Gli aspetti che caratterizzano una comunicazione efficace sono (Di Fabio, 1999):
- la maturità personale in grado di consentire al soggetto l’accesso alla consapevolezza
piena di ciò che sta sperimentando sul piano cognitivo, comportamentale ed affettivo,
praticando l’ascolto attivo;
- la capacità di monitorare l’espressione verbale e non verbale e di possedere quindi
un’elevata consapevolezza del linguaggio corporeo e della prossemica;
- la capacità di eterocentrismo;
- la capacità di penetrazione nei vissuti dell’altro, i cui requisiti principali risultano
l’osservazione psicologica, la capacità di neutralizzare i condizionamenti soggettivi,
l’ascolto comprensivo;
- la capacità di monitorare contemporaneamente sia la comunicazione verbale che non
verbale dell’altro per rilevarne congruenze ed incongruenze e per realizzare un ascolto
attivo;
- l’ attenzione costante a ciò che l’altro esprime sia nei confronti di se stesso che della
relazione e della stessa situazione comunicativa;
- la capacità di comunicare la propria empatia attraverso risposte empatiche;
- la capacità di automonotoraraggio e di autosservazione;
- la capacità di facilitare il meccanismo di chiarificazione attraverso la tecnica della
riformulazione;
- la capacità di osservare l’evoluzione del rapporto interpersonale nel tempo;
- la capacità di conduzione del colloquio nelle sue varie fasi e di un corretto sviluppo
dell’interazione.
Accanto alle abilità di base vi sono anche microabilità, ossia abilità di comunicazione
indispensabili per la costruzione della relazione: prestare attenzione, mantenere il contatto
visivo ed un tono di voce appropriato ecc.

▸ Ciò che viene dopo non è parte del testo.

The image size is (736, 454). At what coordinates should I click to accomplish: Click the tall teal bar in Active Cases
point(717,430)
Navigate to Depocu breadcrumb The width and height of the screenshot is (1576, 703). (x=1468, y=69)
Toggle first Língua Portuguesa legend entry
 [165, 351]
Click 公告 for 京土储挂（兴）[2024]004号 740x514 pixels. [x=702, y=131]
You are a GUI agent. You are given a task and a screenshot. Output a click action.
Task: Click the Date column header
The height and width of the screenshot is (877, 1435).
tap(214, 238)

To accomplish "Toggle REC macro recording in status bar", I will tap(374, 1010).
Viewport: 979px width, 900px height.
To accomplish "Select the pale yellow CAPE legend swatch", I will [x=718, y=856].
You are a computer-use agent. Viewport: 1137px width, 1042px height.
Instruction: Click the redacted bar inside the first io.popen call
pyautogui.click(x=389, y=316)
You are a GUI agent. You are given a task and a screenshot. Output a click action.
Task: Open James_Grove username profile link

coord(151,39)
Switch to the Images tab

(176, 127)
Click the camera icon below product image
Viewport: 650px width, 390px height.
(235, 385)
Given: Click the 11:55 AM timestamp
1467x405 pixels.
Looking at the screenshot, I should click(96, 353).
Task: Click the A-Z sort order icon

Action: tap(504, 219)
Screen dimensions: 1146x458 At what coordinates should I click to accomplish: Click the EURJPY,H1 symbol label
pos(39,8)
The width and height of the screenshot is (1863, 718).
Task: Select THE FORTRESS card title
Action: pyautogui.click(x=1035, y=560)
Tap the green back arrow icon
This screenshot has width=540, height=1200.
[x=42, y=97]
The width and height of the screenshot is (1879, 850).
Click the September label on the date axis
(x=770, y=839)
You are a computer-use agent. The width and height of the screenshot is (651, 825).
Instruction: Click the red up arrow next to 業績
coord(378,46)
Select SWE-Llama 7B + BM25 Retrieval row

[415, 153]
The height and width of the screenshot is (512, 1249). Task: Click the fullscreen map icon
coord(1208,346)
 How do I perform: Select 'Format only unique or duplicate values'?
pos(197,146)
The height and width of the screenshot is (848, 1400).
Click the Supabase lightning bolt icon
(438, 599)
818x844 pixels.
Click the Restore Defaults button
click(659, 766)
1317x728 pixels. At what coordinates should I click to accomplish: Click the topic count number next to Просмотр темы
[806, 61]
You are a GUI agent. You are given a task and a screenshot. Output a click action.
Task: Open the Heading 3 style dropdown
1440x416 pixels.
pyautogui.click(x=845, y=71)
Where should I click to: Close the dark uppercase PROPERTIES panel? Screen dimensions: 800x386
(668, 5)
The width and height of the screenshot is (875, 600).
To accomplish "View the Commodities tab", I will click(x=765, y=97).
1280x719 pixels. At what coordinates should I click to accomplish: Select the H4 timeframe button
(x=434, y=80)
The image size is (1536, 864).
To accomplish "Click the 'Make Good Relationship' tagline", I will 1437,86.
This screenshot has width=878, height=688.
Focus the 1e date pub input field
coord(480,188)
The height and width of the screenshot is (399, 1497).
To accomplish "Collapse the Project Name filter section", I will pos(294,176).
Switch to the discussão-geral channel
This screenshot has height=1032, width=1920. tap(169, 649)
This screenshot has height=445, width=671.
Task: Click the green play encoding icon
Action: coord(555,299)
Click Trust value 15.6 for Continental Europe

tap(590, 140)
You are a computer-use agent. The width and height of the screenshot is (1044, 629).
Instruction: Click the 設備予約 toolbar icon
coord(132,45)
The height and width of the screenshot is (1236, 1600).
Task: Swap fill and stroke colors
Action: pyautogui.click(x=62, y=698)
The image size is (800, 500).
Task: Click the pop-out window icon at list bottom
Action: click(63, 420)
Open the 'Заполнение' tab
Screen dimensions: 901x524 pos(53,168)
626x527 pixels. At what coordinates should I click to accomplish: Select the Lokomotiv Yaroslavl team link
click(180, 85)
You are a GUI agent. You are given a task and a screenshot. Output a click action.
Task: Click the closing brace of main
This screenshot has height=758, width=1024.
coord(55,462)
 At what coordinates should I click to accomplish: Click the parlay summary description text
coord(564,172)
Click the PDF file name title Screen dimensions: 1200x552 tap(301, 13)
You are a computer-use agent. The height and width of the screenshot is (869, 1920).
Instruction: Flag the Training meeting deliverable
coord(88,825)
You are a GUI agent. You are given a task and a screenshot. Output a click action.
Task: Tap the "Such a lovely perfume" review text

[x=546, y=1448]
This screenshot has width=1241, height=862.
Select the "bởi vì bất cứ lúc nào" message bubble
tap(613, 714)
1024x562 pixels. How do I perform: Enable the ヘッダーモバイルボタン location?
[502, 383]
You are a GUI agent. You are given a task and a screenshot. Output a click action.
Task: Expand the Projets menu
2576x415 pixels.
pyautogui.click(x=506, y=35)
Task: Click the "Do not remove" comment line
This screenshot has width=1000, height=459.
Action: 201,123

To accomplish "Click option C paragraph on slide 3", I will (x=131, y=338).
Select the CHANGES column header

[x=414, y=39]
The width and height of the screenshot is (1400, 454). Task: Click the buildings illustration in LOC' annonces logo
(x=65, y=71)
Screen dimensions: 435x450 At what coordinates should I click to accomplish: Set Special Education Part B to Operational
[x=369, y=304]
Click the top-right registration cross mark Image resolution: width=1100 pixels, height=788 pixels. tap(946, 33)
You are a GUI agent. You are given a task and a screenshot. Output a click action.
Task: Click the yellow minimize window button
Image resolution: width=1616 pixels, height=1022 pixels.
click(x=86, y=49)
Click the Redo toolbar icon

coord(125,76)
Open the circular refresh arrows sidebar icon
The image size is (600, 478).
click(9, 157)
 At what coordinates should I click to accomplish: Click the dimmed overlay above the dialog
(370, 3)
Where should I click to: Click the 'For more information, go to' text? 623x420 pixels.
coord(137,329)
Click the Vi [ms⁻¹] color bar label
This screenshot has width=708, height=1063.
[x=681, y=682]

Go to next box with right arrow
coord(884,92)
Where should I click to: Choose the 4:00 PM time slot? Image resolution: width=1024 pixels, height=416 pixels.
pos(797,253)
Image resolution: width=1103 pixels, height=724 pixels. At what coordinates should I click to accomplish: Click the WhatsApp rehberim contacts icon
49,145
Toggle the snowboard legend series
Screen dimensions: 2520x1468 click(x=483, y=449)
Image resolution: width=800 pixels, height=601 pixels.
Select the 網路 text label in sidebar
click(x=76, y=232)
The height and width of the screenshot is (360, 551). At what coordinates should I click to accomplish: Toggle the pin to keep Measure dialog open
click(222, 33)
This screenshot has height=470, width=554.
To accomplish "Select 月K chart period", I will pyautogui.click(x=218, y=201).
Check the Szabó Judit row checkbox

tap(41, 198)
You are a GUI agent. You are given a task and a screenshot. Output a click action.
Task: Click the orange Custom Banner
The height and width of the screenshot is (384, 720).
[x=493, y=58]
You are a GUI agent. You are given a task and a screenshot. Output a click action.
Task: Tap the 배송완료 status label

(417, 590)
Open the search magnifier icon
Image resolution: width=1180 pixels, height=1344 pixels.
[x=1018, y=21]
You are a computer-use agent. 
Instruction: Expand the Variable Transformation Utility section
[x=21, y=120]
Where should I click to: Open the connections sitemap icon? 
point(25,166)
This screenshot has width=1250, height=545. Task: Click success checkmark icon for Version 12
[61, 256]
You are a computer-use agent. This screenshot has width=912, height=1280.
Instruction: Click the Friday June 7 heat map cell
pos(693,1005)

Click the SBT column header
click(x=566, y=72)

Per poter entrare in relazione con l’altro al fine di aiutarlo, è essenziale che il soggetto sia
in grado di stare pienamente in relazione con se stesso, di ascoltare ciò che proviene dal
proprio corpo e dalla propria emotività, ciò che sta sperimentando nel qui ed ora, senza
nessuna cancellazione, distorsione, alterazione o manipolazione (Di Fabio, 1999).